Cloud computing is taking off. What is your experience with the recent offerings like Amazon EC2?
I use it every day. It is a great and very economical resource.

Would the benefits of such low cost solutions be enough to entice people to move their operation online? Have you heard of any movement in that direction? Or we are still years away?
Despite my good experience, I don’t think that Amazon EC2 is suitable for high(er) frequency trading. For this type of trading, you would want to collocate your servers with your brokers or near the exchanges. The data connection speed at Amazon is no faster than an ordinary T-1 line, which is insufficient for high-frequency trading.

Say, I just finished reading your book and extremely eager to jump on the bandwagon. How and where do I start?
Find ways to improve or simplify the example strategies in my book, backtest them on your own, and open a brokerage account that allows you to submit orders via an API. And read my blog for suggestions of other resources!

What are your takes on the whole high frequency trading (HFT) craze that is being portrayed on newspaper?
For those strategies that rely on some form of front-running, then I think the bonanza will end once everybody is on the bandwagon. For those strategies that are really high-speed market-making, then I believe they will endure, though the profitability may decrease somewhat going forward.

Not so long ago, trading means equity and other vanilla financial products. Now, we have all kind of exotic derivatives that nobody understands. Technology plays an increasingly critical in the trading game. How should one prepare for the future of trading?
Keep exchanging ideas with other people and constantly explore and research new opportunities.

What is a benchmark of success for an individual trader? Taking into account the enormous personal investment put into this as opposed to being a trader at a bank, how does one justify going solo?
Isn’t happiness, serenity, and health good enough enticement?

What are the myths and misconception about quantitative trading?
The biggest myth is that once you have built a system, you can just lay back, relax, and watch millions of dollars of profits roll into your trading account. No, systems have bugs and also they become outdated very rapidly. Strategies get old and die. Furthermore, we should not risk too much equity, and therefore the profits will not be too large, but hopefully it will be steady.

There are people out there arguing that the whole finance sector contributes nothing to the society. Making money is pretty exciting and addictive but at the end of the days, what do you think you contribute to the society?
Do you believe that Harvard University contributes anything to society? What about Yale? Well, from what I heard, Harvard and Yale endowments, together with countless other universities, all invest in hedge funds. Modern economy is a gigantic web of activities.
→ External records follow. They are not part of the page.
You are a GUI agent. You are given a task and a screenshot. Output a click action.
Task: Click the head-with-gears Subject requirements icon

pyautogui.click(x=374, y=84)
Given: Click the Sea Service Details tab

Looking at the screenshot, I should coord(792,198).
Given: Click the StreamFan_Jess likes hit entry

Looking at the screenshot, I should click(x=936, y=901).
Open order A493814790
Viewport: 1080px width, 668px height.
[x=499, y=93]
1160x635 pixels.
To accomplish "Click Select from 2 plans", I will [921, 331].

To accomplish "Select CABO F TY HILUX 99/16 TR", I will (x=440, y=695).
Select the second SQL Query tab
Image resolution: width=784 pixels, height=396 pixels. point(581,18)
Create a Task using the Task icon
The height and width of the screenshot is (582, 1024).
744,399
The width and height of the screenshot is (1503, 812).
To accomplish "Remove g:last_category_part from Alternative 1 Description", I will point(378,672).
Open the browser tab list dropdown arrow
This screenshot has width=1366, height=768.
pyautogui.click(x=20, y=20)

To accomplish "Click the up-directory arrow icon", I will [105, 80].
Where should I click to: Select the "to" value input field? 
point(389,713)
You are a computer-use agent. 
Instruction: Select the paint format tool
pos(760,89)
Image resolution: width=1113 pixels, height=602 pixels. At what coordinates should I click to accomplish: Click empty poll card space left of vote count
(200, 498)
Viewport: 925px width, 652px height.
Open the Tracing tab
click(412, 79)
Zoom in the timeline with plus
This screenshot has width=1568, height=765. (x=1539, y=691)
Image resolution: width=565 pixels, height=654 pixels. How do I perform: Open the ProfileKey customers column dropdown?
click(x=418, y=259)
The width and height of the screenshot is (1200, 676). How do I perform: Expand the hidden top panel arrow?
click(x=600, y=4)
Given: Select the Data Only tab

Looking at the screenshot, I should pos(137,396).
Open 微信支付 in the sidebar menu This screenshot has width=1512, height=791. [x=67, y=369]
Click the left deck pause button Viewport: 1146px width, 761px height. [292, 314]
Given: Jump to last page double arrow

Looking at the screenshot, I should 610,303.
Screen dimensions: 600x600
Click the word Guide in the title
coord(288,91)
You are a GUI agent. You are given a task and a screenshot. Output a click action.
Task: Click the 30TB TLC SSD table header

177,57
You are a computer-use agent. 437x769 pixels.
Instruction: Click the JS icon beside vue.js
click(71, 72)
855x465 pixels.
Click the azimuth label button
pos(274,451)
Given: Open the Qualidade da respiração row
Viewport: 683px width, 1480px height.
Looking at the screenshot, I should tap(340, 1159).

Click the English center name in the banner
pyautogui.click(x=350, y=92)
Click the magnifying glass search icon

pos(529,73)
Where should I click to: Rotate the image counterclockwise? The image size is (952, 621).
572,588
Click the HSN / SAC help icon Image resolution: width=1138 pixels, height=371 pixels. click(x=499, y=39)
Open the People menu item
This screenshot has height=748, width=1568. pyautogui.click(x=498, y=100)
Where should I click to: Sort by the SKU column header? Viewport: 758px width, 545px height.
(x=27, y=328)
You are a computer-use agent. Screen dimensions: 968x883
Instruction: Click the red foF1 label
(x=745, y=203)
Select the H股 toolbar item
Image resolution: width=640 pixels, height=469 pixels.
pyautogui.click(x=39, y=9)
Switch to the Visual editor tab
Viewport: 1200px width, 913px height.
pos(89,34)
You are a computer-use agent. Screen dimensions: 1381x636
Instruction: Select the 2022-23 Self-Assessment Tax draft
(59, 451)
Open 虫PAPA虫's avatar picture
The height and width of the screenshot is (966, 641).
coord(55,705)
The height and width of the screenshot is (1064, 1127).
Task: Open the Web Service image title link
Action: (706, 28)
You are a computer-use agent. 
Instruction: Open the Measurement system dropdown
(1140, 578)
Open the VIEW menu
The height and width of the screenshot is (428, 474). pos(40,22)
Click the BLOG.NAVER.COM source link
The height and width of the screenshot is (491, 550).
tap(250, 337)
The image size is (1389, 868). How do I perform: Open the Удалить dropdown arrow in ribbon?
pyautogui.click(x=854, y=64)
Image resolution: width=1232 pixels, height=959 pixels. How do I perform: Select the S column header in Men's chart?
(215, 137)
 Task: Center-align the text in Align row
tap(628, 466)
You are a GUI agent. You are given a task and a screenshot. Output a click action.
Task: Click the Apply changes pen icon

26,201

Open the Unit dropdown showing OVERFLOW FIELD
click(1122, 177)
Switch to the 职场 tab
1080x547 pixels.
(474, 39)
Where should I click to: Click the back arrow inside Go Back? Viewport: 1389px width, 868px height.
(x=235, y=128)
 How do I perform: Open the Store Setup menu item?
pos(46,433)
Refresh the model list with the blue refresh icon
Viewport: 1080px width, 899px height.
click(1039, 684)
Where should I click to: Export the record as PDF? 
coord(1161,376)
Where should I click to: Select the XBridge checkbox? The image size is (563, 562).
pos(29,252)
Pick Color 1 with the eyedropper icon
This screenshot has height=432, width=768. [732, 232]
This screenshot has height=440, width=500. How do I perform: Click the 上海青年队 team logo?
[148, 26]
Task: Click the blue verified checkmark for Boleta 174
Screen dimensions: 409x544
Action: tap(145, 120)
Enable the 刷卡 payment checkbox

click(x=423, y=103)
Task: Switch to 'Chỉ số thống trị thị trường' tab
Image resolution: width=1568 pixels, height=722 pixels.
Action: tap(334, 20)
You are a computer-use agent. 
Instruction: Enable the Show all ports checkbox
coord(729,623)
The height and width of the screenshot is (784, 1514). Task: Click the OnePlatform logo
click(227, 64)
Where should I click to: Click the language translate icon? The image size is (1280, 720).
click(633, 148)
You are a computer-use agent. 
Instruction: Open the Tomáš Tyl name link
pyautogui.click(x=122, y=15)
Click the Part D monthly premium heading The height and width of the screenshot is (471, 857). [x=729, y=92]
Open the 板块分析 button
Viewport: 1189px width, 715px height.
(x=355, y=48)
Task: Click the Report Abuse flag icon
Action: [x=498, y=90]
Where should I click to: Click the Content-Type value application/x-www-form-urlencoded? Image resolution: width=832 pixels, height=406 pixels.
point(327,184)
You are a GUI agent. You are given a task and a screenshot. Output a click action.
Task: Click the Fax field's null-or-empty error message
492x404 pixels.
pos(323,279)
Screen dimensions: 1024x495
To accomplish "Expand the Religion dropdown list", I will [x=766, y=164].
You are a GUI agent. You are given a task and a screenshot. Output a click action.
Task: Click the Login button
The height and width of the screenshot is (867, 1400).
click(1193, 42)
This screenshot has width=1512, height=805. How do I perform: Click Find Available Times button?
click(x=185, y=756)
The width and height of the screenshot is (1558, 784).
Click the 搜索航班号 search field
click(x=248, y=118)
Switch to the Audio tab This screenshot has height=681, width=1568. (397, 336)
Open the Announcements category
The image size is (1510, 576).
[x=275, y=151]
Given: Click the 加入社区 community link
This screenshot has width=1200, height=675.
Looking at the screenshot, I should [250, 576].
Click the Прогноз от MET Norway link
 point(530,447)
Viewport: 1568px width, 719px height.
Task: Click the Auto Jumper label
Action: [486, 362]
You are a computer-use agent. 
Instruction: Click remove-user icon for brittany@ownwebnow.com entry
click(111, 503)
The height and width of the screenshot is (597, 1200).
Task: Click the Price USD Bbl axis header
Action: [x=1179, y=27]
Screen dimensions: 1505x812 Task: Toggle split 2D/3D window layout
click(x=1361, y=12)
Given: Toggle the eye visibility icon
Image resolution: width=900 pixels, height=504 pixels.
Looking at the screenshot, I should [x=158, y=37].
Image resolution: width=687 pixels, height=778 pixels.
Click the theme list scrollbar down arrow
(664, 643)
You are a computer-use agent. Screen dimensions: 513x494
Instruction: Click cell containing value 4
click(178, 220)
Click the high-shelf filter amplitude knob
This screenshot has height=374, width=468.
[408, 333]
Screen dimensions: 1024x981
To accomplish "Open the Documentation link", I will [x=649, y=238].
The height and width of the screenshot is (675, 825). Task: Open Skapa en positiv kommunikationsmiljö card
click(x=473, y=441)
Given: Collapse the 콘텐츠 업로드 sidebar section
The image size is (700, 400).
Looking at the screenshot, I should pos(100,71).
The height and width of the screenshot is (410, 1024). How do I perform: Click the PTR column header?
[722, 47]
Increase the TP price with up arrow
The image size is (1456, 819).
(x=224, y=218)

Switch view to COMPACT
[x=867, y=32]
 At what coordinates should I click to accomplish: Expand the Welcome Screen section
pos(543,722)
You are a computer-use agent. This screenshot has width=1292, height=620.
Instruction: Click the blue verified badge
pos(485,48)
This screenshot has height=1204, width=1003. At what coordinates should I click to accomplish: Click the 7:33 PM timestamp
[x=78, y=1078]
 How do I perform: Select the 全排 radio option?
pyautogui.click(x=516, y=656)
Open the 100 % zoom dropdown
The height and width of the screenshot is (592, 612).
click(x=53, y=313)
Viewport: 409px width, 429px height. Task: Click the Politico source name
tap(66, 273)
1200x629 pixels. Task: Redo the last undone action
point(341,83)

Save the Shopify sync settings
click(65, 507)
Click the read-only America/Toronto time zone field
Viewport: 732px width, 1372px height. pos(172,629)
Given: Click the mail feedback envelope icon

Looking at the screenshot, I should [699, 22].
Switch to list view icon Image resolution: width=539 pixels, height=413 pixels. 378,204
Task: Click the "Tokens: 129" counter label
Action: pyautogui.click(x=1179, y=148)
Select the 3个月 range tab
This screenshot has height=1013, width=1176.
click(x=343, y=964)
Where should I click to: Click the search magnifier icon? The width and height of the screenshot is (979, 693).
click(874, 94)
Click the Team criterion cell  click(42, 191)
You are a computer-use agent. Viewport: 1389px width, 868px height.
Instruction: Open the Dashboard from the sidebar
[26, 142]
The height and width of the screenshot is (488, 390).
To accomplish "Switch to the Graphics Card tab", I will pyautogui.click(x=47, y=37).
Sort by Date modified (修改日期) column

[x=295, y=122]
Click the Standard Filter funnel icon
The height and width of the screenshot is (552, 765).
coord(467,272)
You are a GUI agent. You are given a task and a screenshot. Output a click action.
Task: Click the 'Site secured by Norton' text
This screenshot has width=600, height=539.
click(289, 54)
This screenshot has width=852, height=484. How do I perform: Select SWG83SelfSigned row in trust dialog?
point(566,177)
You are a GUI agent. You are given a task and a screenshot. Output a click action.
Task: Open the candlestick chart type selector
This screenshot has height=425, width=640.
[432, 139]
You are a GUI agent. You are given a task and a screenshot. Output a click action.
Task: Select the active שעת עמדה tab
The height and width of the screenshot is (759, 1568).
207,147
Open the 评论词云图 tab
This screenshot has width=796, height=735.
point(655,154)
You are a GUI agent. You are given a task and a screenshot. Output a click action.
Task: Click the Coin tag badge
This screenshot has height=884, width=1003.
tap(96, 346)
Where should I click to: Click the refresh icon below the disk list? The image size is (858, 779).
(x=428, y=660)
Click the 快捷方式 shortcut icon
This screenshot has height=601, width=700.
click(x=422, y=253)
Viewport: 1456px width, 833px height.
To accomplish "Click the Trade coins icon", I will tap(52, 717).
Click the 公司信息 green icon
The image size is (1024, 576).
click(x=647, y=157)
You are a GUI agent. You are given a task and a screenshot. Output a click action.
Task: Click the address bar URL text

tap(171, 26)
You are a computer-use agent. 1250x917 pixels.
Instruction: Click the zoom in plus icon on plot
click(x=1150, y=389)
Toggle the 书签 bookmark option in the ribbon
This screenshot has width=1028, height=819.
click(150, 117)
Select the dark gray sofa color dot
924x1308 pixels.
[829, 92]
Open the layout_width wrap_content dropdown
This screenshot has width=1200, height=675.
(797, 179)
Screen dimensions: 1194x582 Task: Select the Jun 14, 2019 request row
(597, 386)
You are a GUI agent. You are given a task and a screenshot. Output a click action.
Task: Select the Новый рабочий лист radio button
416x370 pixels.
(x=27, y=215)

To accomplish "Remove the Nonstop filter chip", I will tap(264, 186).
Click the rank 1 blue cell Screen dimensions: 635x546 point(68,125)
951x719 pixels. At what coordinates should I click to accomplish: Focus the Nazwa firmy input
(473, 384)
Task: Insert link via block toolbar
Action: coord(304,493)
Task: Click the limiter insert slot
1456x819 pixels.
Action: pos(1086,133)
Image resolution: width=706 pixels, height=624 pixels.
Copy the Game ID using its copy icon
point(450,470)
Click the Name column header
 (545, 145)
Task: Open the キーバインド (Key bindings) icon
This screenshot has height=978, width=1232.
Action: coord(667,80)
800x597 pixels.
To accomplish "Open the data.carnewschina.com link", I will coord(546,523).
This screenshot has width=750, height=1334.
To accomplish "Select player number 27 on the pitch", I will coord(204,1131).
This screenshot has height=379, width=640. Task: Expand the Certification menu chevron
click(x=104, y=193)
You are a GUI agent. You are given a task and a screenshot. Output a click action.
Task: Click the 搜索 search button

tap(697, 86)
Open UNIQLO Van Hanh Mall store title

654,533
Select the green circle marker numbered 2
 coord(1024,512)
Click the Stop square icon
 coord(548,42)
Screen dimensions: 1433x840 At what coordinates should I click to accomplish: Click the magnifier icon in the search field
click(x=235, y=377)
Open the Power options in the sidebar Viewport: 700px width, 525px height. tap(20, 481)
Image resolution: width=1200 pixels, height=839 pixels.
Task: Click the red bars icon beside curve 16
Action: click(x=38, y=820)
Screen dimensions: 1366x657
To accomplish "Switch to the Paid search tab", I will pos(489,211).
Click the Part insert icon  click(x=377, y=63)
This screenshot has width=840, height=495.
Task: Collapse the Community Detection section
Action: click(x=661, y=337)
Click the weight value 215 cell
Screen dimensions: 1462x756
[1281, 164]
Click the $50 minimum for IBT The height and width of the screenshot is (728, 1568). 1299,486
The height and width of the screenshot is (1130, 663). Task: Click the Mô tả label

If an activity is inherently useless, I believe it will wither away to an insignificant size on its own accord.
For me personally, I contribute to the financial security of many of our investors, even if they are not necessarily the Harvard or Yale endownments.

There are so much available tools out there to do the same job. We have tools based on Matlab, C#, C++, R, Java, etc. What would you recommend for people learning the rope.
As I said, I am a MATLAB fan. R is, of course, just as good.

On a long enough timeline, the survival rate for everyone drops to zero -Zerohedge. And on your blog, you mentioned that you only became consistently profitable after 4 years of actual trading. I take it to mean that most everyone else will lose money if they can even make it past the first year. How did you manage to survive?
I believe the Zerohedge study covers only CTA’s, and actually I became consistently profitable after 1 year of trading on my own. (I doubt I will ever become profitable trading in a bank or other people’s hedge fund.) Survival depends on furiously learning from past mistakes, and in my case, the biggest past mistake is over-complexity. [/B]

What do you know now that you wish you'd known 10 years ago?
Everything should be as simple as possible, but not simpler.

Tell us something about yourself that we don’t already know.
I generally try to get by with as little work as possible.

What would you like doing 10 years from now?
Running a bigger hedge fund, and maybe a software company.